Tuesday, August 21, 2012

Spec Ops: The Line



J'étais convaincu que je détesterais Spec Ops: The Line. Les entrevues publiées durant son développement présentaient une équipe aux idées ambitieuses, mais opérant dans une sphère commerciale bien trop averse aux risques pour susciter autre chose qu'une vague curiosité. Toutes les images que j'en voyais consolidaient mon scepticisme, et le démo paru quelques semaines avant sa sortie m'a proprement dégoûté. Ultimement, c'est non seulement la curiosité qui l'a emporté, mais le discours interne soutenu par le jeu lui-même qui m'a vendu à sa cause.



De toutes les choses en quoi on peut dire qu'il consiste, The Line est un jeu sur la traîtrise des premières impressions. D'une part, c'est un jeu d'action militaire archi-traditionnel qui, peu à peu, expose puis dénonce l'extrémisme de la violence qui le sous-tend. C'est aussi l'histoire d'un héros qui, découverte après découverte, voit ses convictions ébranlées, ses répères fondre, et ses actions basculer dans la démesure et l'irrationnel. Un thème qui n'est pas exactement neuf ("war is hell" est sans doute l'une des ritournelles les plus éculées de l'art occidental contemporain), mais qui est ici revigoré par un scénario haletant et des sabotages audiovisuels d'une pénétrante efficacité. Cette descente aux enfers est aussi illustrée sans négliger les données moins souvent abordées par les fantaisies militaires: crise sociale, pertes définitives, culpabilité, etc.

## Tâches à réaliser
- a) Recopiez fidèlement le passage de la critique de Spec Ops: The Line allant de « J'étais convaincu que » à « à sa cause. ».
- b) Dans la critique de Spec Ops: The Line, relevez les données moins souvent abordées par les fantaisies militaires que le jeu illustre.
- c) Poursuivez la critique de Spec Ops: The Line à la suite de sa dernière phrase.

## Données fournies
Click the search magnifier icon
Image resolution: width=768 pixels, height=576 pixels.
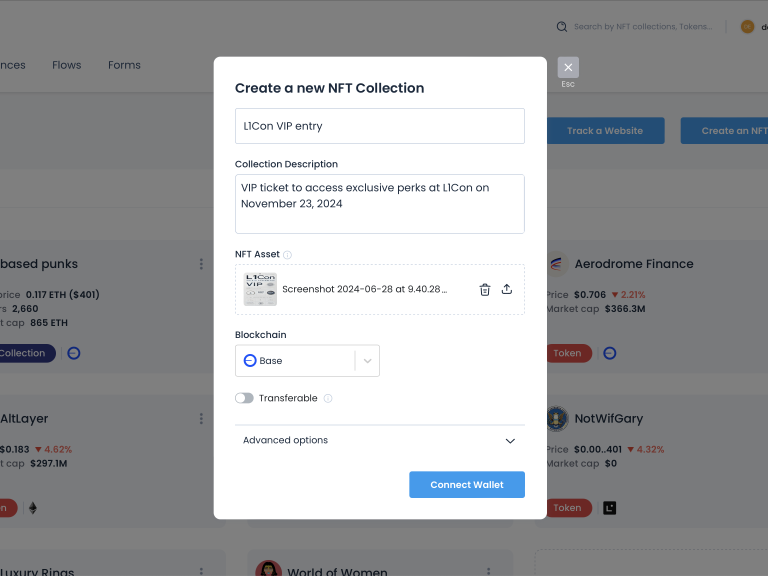(562, 27)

## Réponses
- a)
J'étais convaincu que je détesterais Spec Ops: The Line. Les entrevues publiées durant son développement présentaient une équipe aux idées ambitieuses, mais opérant dans une sphère commerciale bien trop averse aux risques pour susciter autre chose qu'une vague curiosité. Toutes les images que j'en voyais consolidaient mon scepticisme, et le démo paru quelques semaines avant sa sortie m'a proprement dégoûté. Ultimement, c'est non seulement la curiosité qui l'a emporté, mais le discours interne soutenu par le jeu lui-même qui m'a vendu à sa cause.

- b)
- crise sociale
- pertes définitives
- culpabilité

- c)
Aucune superproduction commerciale depuis Far Cry 2 en 2008 n'avait confronté aussi franchement la sauvagerie en son centre. L'action demeure rudimentaire et la dimension spectaculaire n'est certainement pas négligée, mais la violence y est plus rude, la répétition plus glaçante et les révélations plus troublantes que dans le "shooter" habituel. Riche de sens multiples et puissants, la "ligne" du titre pourrait notamment référer aux frontières abstraites que le jeu navigue habilement: entre raison et folie, entre sérieux et fantasme, entre convention et subversion. Spec Ops: The Line n'est peut-être pas le Apocalypse Now du jeu vidéo (que l'on soit d'accord ou non avec la supposée grandeur du film de Coppola), mais il témoigne d'un regard critique sain dans un milieu qui ne semble pas prêt de démordre d'une dangereuse complaisance.

Verdict: RECOMMANDÉ, pour un jeu de massacre voyant plus loin que le bout de son nez, avec lequel il est possible de tenir un dialogue critique réellement pertinent.

2 comments:

  1. Je t'avais dit que tu finirais par aimer ça ;)
    Aurais-tu perdu la tête en cours de route?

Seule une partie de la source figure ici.